## 本文
"""

中小製造業のVE・コストダウン戦略と就労支援B型事業所活用のススメ


こんにちは、御津電子株式会社代表の人見です。
今回は製造業におけるコストダウン(Cost Down:CD)やバリューエンジニアリング(Value Engineering:VE)の重要性、そしてそれらの手段として就労継続支援B型事業所(以下、B型事業所)を活用するメリットについてお伝えしたいと思います。
私自身、中小企業の経営者として日々利益確保の難しさを痛感しています。
同じ悩みを抱える経営者の方々に、当社グループでの経験を踏まえた解決策を、初心者にも分かりやすくお届けできればと思います。

なぜVEとコストダウンが重要なのか

なぜ?

現代の製造業を取り巻く環境は非常に厳しく、原材料費やエネルギーコスト、労務費の高騰が続いています。海外との価格競争も激化し、製品にかかるコスト競争力が企業の命運を分ける時代です。このような状況下で、いかに無駄を省きコストを削減していくかが企業存続と利益最大化の鍵となっています。

一方で、コスト削減=品質低下ではありません
ここで重要になるのがVE(バリューエンジニアリング)の考え方です。
VEとは単なる「コストカット」ではなく、製品やサービスが果たすべき機能とそれにかけるコストのバランスを科学的に見直し、必要な機能は維持・向上しつつ無駄なコストを削減する体系的な手法です。例えば「この機能は本当に必要か?他の方法で安く実現できないか?」といった問いを重ね、価値=機能÷コストを最大化することが目的です。VEを導入すれば、一時的なコストダウンに留まらず企業のものづくり体質を改善し、継続的な成長を支えることも可能になります(つまり短期的利益と長期的競争力の両立が図れるのです)。
こうしたVEの取り組みは、結果として製品の競争力強化や利益率の向上に直結します。

要するに、利益を最大化するためには、「過剰なコストを見直して価値を高める」ことが必要不可欠です。そのためのアプローチがVEであり、現場改善や設計段階からのコストダウン活動なのです。特に中小企業では、大企業のように潤沢な利益率を持たないことも多いでしょう。少しのムダを省くだけでも利益に大きなインパクトがありますから、VE的視点で日頃から原価低減を意識することが重要です。

原価低減の手段としてのB型事業所の活用

では、具体的にどんな方法で原価を下げるかを考えたとき、自社内の効率化や安価な資材調達だけでは限界があります。そこで注目したいのが、障がい者支援施設である「就労継続支援B型事業所」の活用です。B型事業所とは、障がいや体調の理由で一般企業での就労が難しい方に働く機会と訓練の場を提供する福祉サービス施設です。利用者は雇用契約を結ばず、施設で軽作業や内職的な仕事を行い、その成果に応じた「工賃」という報酬を受け取ります。ポイントは、この工賃が労働の対価ではなく訓練の成果に対する謝礼という位置づけのため最低賃金の適用外であり、金額も一般的な給与より低水準になっていることです。つまり企業側から見ると、業務を外部委託する際の単価を大幅に抑えられる可能性があります。

"""

## 設問 A
本文に基づいて、次の問いに答えなさい。
(i) 現代の製造業で高騰が続いているとされるものを三つ挙げなさい。
(ii) VEが最大化を目的とするものは何か。
(iii) B型事業所の利用者が成果に応じて受け取る報酬は何と呼ばれるか。
## 設問 B
本文のうち「同じ悩みを抱える経営者の方々」で始まり「益最大化の鍵となっています。」で終わる部分を、一字も変えずに書き写しなさい。

## 提供情報
"""

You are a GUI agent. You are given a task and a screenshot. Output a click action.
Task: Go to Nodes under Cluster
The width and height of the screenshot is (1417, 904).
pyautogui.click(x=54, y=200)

"""

## 解答例 A
(i) 原材料費、エネルギーコスト、労務費である。
(ii) 価値(価値=機能÷コスト)である。
(iii) 工賃と呼ばれる。

## 解答例 B
同じ悩みを抱える経営者の方々に、当社グループでの経験を踏まえた解決策を、初心者にも分かりやすくお届けできればと思います。

なぜVEとコストダウンが重要なのか

なぜ?

現代の製造業を取り巻く環境は非常に厳しく、原材料費やエネルギーコスト、労務費の高騰が続いています。海外との価格競争も激化し、製品にかかるコスト競争力が企業の命運を分ける時代です。このような状況下で、いかに無駄を省きコストを削減していくかが企業存続と利益最大化の鍵となっています。